É por isso que convivem, no mesmo filme, cenas como a que a tia de Leo (Faye Dunaway) sugere ao marido que é hora de matar o sobrinho antes que ele cause problemas à família, num envenenamento mútuo que só quer convencer a todos ali que a decisão de eliminar o rapaz não é moralmente discutível, pelo menos não quando é um consenso formado em nome da manutenção do ambiente; e no lado oposto, a cena em que esta mesma tia, depois que a tragédia (sempre violenta, drástica, shakesperiana) já se abateu sobre a trama, esta mesma tia estica a mão em direção ao sobrinho, e o abraça honesta e sinceramente, trazendo-o de volta ao seio da família, selando uma ligação inabalável, mas que, até pouco tempo atrás, julgávamos completamente destruída. O trabalho de Gray com os atores é primoroso, nesse sentido. James Caan certamente não está no papel de líder dessa máfia umbilical à toa, e é todo o eco de O Poderoso Chefão e tantas outras narrativas familiares que nos fazem observar com franca indecisão este seu personagem inconsistente, duvidoso, agressivalegre. Basta também um travelling em direção ao rosto de Joaquin Phoenix no banco de um carro, chorando copiosamente, para que saibamos que nenhuma certeza sobre sua trajetória nos fará cientes do que se passa em seu interior.

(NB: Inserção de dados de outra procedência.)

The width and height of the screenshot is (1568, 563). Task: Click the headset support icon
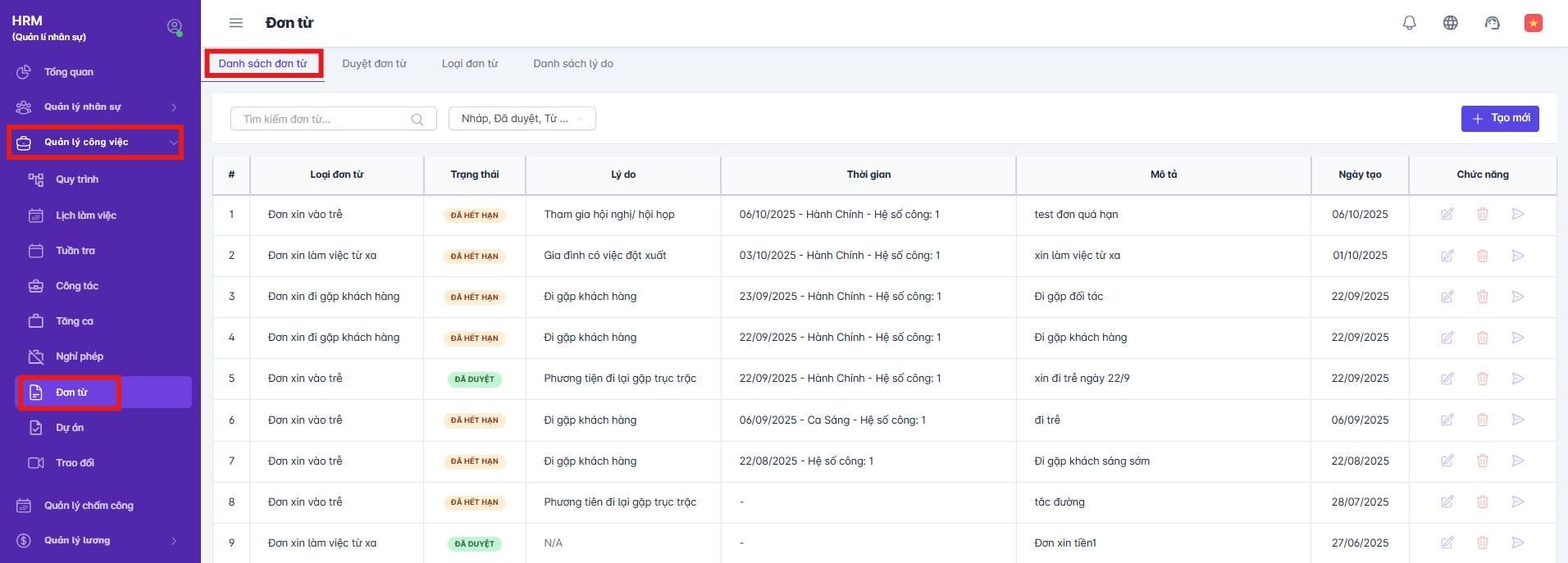pyautogui.click(x=1492, y=23)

E Caminho Sem Volta é repleto desses abismos interiores. Cada momento nos deixa ainda mais imersos nesse universo paralelo, até quase o limite da abstração. Numa simples seqüência de emboscada (como quando Mark Wahlberg precisa apagar o policial que testemunhará contra ele, e que acaba de sair do coma num hospital), vai-se do exercício de gênero à mais direta referência às vanguardas, abandona-se a fabricação do thriller pela experiência compartilhada da tensão, onde participar do ponto-de-vista do personagem não é apenas uma maneira de perceber a ação por olhares distintos, mas de fato temer, suar e fugir como ele, tamanha a atmosfera de opressão. Ainda não se percebia nestas seqüências de ação de Caminho Sem Volta a dimensão metafísica que Gray empregaria na perseguição de carros sob chuva e no milharal em chamas de Os Donos da Noite, exatamente porque aqui as relações são todas tácteis, e não experiências do olhar, como em seu último filme. O termo “submundo” nunca pode ser tão bem empregado como na trajetória de Leo Handler, e não só porque seu drama envolve a companhia de metrô. É que sua narrativa opera por claustrofobia, por sufocamento, por mergulho irrestrito no domínio da cena. Assim, tão instalados ali, é com quase surpresa que Gray nos oferecerá, lá pelo meio do filme, uma imagem de televisão em que se exibe uma reportagem sobre as diversas passeatas e protestos que aconteceram em Nova York desde que o crime contra os funcionários do metrô acontecera. Ora, nem sequer supúnhamos que existisse um mundo para fora dos becos escuros e apartamentos pequenos em que Leo se esconde, para fora dos escritórios e mesas de jantar onde a família armava seus esquemas, para fora daqueles tormentos específicos, de personagens específicos. Esse mundo existe, e é exatamente por nos ter feito experimentar tão vivamente o puro artifício, a ficção em seu mais alto grau, a criação de universos tão reais quanto se pode creditar à um veículo de invenção como o cinema, que Caminho Sem Volta sinaliza destinos muito mais amplos à James Gray que aqueles a que submete seus protagonistas.